On both sides, the voices and concerns of marginalized communities don’t matter as much as the White organizations’ attempts to gain power and win credibility by trotting out people who appear to “tick all the boxes.”

When I reached Saraswati, she vigorously defended her progressive bona fides and said any suggestion that she had “infiltrated” the AFSC was “harmful, dangerous, and represents a willful misrepresentation of my work. My career did not begin in the ‘right-wing.’”

Unfortunately for Saraswati, all her work is now fair game for questioning. AFSC’s embarrassing blunder is a lesson for us all about the perils of mindless box-ticking in the name of diversity representation.

Home Front: For the Oscars, rooting for Ruth Carter

Speaking of race and costumes, let’s make a positive(ish) pivot. The Oscars!

I’m keen on seeing who’ll take home the Academy Award for best costume design this year. One of those up for the honor is Ruth E. Carter, the designer behind the costumes for “Black Panther: Wakanda Forever.” Carter, who has been nominated four times, took home the statue in 2019 for her amazing work on the first “Black Panther” — making her the first Black person to win the award. She also did costume work for iconic films including “Do the Right Thing,” “Malcolm X,” “Amistad” and “Selma.”

If you need a refresher on her work, here’s a look at her gorgeous Afrofuturistic looks from “Wakanda Forever.”

Carter’s breathtaking costuming helps the film communicate vital information: It signals the cultural identities of the various tribes, the ferocity of the Dora Milaje warriors, the characters’ grief for the deceased King T’Challa — and of course the thrill of Princess Shuri taking up the suit of the Black Panther.

I hope Carter wins, of course.
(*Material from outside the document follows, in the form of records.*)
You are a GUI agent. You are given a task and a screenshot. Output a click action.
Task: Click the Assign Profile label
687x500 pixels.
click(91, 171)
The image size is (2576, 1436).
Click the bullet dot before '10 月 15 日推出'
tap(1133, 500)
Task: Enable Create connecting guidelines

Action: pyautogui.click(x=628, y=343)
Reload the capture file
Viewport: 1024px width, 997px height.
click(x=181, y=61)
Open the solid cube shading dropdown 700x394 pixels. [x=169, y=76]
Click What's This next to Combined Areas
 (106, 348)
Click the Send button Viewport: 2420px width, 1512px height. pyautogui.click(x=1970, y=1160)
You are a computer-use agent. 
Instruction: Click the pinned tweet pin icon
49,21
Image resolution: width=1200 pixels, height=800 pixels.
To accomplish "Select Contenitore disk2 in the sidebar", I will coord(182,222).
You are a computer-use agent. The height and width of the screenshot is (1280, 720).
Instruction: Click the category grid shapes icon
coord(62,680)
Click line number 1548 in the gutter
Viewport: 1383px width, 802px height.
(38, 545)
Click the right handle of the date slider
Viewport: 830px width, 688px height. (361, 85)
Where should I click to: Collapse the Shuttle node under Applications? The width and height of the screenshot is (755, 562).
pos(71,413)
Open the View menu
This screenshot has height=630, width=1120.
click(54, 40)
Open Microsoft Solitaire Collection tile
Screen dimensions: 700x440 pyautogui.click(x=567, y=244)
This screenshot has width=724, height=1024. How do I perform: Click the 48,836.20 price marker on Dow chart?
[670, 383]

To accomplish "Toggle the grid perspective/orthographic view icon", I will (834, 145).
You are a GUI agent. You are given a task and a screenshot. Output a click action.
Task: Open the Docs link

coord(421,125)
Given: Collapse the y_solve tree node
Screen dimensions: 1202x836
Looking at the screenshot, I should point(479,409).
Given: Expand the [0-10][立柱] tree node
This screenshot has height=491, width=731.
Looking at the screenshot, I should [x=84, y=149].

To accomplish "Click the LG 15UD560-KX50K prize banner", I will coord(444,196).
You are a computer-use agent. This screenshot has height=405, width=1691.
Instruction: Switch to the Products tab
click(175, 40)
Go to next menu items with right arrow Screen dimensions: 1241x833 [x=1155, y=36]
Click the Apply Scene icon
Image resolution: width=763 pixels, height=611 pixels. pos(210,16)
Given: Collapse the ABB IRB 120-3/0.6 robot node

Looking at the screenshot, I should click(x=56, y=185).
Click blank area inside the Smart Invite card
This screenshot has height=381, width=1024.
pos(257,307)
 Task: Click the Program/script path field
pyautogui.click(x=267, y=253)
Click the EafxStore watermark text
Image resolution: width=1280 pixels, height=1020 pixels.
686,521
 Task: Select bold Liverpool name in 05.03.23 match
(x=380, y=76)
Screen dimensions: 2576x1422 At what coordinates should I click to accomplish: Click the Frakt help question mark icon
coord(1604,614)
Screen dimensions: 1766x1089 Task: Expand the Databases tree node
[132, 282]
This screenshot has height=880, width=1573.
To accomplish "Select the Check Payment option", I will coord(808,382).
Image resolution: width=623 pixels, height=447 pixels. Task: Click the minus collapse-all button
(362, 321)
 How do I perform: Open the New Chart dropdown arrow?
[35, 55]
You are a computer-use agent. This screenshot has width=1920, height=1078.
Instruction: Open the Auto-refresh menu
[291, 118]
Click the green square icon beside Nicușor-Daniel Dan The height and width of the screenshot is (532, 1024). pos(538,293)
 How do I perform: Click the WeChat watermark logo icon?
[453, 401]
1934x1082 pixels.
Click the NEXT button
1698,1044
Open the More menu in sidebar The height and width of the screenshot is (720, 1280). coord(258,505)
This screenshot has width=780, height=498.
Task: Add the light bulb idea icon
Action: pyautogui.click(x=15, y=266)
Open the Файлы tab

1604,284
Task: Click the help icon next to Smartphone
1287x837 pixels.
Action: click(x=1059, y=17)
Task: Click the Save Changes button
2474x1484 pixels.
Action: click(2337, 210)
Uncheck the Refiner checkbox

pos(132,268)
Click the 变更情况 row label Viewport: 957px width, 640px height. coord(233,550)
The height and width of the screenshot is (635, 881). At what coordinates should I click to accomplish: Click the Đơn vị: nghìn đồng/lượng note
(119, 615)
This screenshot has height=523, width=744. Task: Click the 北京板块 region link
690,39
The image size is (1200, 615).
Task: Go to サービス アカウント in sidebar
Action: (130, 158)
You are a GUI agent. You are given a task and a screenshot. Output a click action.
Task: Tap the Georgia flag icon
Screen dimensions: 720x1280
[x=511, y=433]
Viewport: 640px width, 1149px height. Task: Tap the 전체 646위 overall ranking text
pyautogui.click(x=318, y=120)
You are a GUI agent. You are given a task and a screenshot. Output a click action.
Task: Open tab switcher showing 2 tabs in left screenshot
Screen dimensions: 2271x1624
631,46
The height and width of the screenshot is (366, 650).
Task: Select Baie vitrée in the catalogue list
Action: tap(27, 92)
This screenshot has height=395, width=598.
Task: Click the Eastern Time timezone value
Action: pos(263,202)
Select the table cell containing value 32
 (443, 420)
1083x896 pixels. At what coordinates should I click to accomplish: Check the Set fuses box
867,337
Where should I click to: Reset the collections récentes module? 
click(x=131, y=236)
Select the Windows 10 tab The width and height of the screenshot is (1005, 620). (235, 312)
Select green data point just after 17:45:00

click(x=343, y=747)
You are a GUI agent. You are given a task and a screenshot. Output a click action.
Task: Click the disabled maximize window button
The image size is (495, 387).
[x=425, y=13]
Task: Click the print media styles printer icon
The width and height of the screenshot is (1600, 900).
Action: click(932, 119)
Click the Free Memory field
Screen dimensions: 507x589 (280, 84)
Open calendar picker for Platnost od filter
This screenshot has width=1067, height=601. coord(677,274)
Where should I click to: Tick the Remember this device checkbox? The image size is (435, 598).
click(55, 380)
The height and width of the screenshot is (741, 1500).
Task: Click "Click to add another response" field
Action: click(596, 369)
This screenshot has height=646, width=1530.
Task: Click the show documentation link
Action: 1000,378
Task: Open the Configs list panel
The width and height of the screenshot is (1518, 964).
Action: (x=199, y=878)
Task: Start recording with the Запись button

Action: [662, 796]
If she does, she’ll make history again — though not the kind any institution should be proud of in 2023. According to Variety, if Carter takes home the award, she’ll be “the first Black woman to win more than one statuette in any category. This a stunning statistic considering how many artists have multiple Oscars. More than 3,100 Oscar statuettes have been handed out in the past 95 years. Of those, only 18 were awarded to Black women.”

Given how much Black women have contributed to culture, this is absolutely pathetic and sad. It’s why waiting for institutions to validate Black creativity is a bit of a fool’s errand. Regardless, I hope Carter gets all her flowers on Sunday.